» **Data for review**:
______

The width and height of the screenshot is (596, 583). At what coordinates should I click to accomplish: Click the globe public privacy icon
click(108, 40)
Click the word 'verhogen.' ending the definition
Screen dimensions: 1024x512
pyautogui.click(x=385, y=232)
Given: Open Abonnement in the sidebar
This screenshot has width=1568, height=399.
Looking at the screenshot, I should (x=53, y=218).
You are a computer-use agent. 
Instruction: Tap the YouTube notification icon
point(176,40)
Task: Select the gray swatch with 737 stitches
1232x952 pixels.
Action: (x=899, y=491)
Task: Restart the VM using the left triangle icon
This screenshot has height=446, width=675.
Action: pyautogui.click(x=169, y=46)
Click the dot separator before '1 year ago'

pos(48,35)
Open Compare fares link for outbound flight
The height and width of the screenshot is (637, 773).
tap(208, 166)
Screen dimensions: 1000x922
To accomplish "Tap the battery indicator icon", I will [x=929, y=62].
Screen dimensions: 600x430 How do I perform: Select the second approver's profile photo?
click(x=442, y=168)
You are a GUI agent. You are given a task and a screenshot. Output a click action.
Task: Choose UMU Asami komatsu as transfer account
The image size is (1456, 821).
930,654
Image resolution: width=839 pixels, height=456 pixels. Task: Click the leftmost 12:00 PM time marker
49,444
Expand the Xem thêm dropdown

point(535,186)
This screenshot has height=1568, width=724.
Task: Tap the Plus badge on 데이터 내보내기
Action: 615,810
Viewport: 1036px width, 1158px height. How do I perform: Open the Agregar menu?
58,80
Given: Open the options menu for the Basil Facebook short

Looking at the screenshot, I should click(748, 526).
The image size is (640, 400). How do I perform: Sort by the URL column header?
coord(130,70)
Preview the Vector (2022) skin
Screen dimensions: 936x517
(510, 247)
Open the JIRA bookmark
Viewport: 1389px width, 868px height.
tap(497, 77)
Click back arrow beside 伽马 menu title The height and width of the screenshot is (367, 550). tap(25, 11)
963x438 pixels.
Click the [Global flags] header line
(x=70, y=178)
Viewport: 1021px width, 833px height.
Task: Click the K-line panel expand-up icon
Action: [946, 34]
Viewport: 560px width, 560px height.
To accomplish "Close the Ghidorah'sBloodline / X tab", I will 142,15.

______

» **Try it**:
Once you have identified the lines above that contain "will", copy each of them.

» **Answer for this exercise**:
To accomplish "Tap the battery indicator icon", I will [x=929, y=62].
To accomplish "Close the Ghidorah'sBloodline / X tab", I will 142,15.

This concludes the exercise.